La réduction de la force isométrique maximale sans changement de l'activation centrale ni de la performance en saut vertical suggère que les mécanismes responsables du déclin de force après entraînement seraient principalement dus une fatigue périphérique plutôt qu'à une fatigue centrale. D'autres études ont montré que la fatigue nerveuse était généralement mesurable juste après la fin de l'exercice mais qu'elle disparaissait rapidement. Ainsi, puisqu'ici les chercheurs ont attendu 10 minutes pour réaliser les tests post-séance (afin de ne pas compromettre les mesures, car le pH musculaire et l'ischémie pourraient influencer la propagation du potentiel d'action et la fonction contractile), il est possible que la fatigue nerveuse ait été présente après la fin de la séance mais que le corps ait récupéré avant les tests.

Applications pratiques

Cette étude démontre que même chez des athlètes de haut-niveau, une séance de force provoque bien une fatigue musculaire (et celle-ci est plus grande que pour une séance axée sur la puissance), provoquée par la forte tension mécanique sur les fibres musculaires et par le grand travail mécanique réalisé, mais elle n'entraîne pas forcément une fatigue nerveuse. Et si fatigue nerveuse il y a, celle-ci disparait très rapidement après la fin de l'exercice (d'autres études corroborent ces résultats).

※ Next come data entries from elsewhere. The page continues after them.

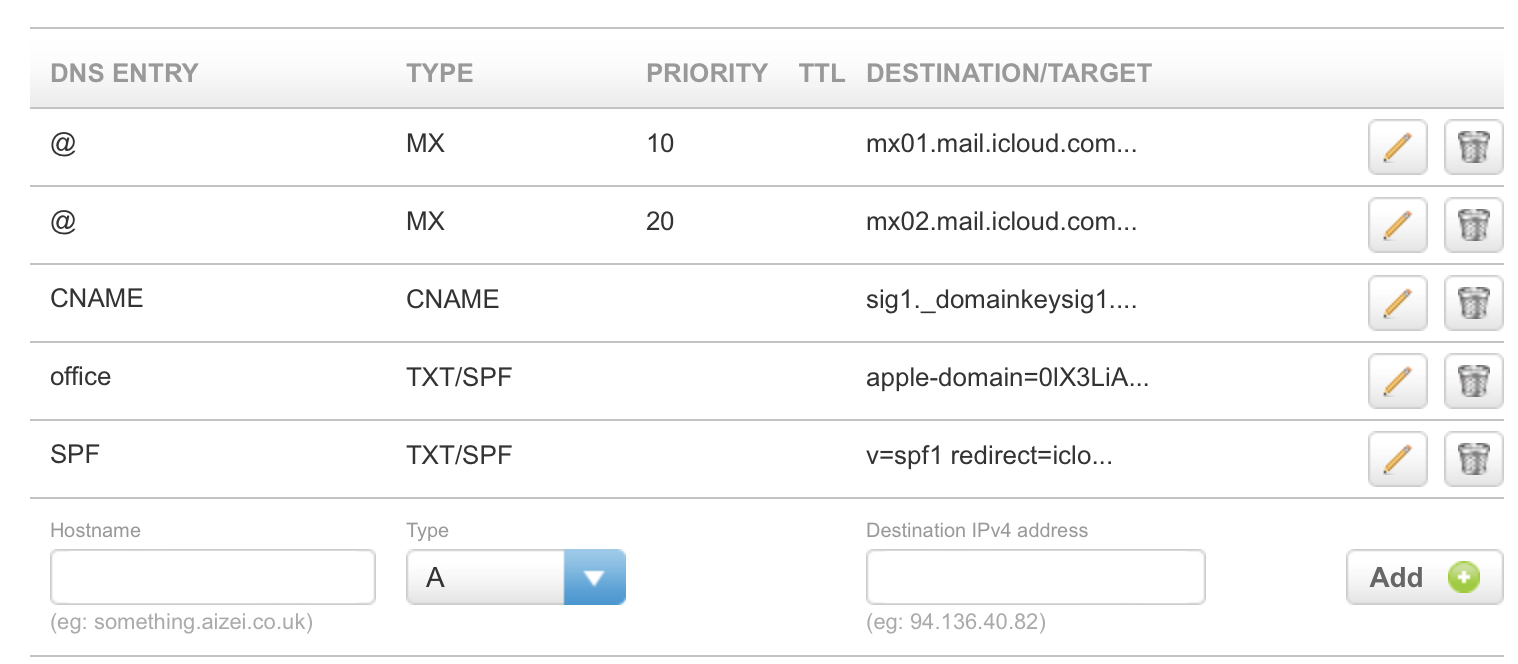Delete the office TXT/SPF record
This screenshot has height=664, width=1518.
coord(1473,380)
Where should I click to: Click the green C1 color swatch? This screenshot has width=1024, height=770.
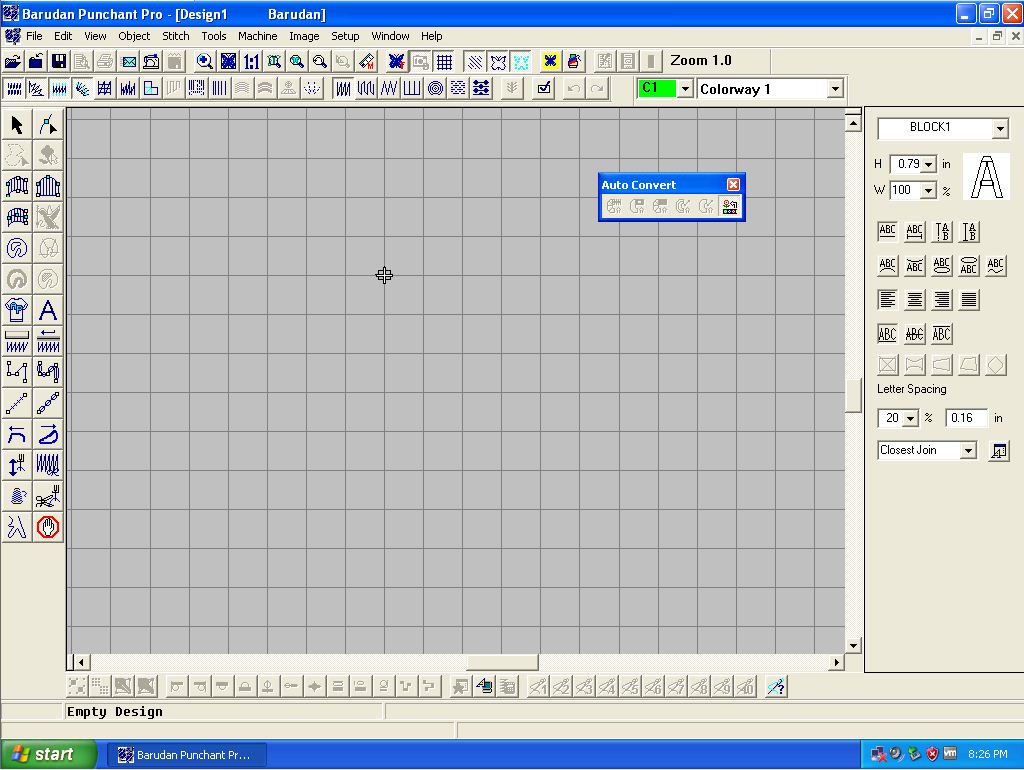click(656, 89)
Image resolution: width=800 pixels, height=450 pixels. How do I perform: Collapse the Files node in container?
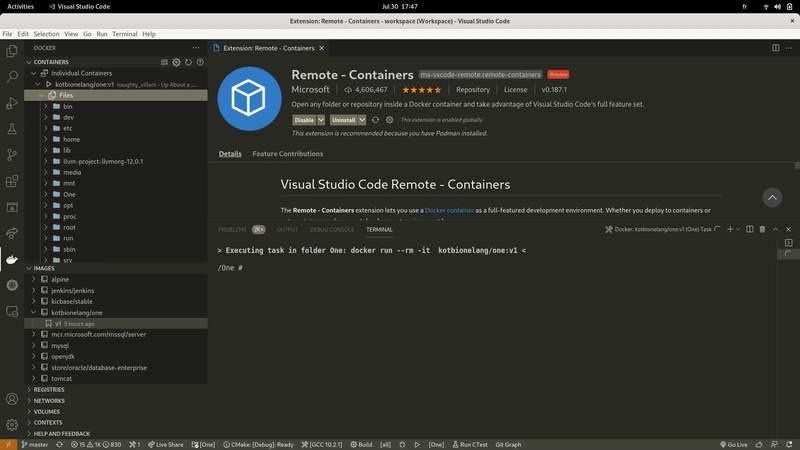(x=41, y=95)
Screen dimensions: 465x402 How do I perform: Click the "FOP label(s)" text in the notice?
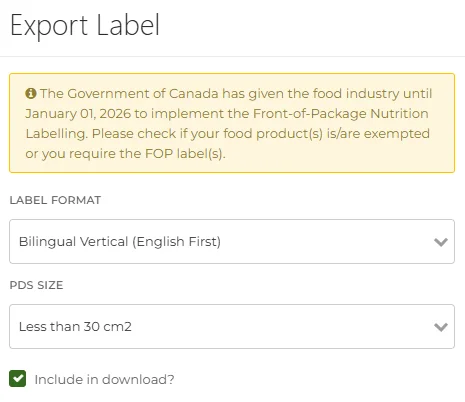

Ainsi, la fatigue qui se fait sentir après une séance lourde, est principalement liée à une fatigue musculaire qui peut impacter nos performances musculaires jusqu'à 72 heures. Toutefois, cela ne veut pas dire que la fatigue nerveuse n'existe pas. Elle est observable dans de nombreuses études, et notamment lors d'efforts cardiovasculaires longs. De plus, certaines études indiquent qu'elle pourrait être provoquée par la production de certains métabolites, comme l'ammoniac, qui en excès dans le sang pourraient être neurotoxique et provoquer de la fatigue centrale.

Références

  1. Howatson G, Brandon R and Hunter AM. The response to and recovery from maximum-strength and -power training in elite track and field athletes. Int J Sports Physiol Perform 11 : 356-362, 2016.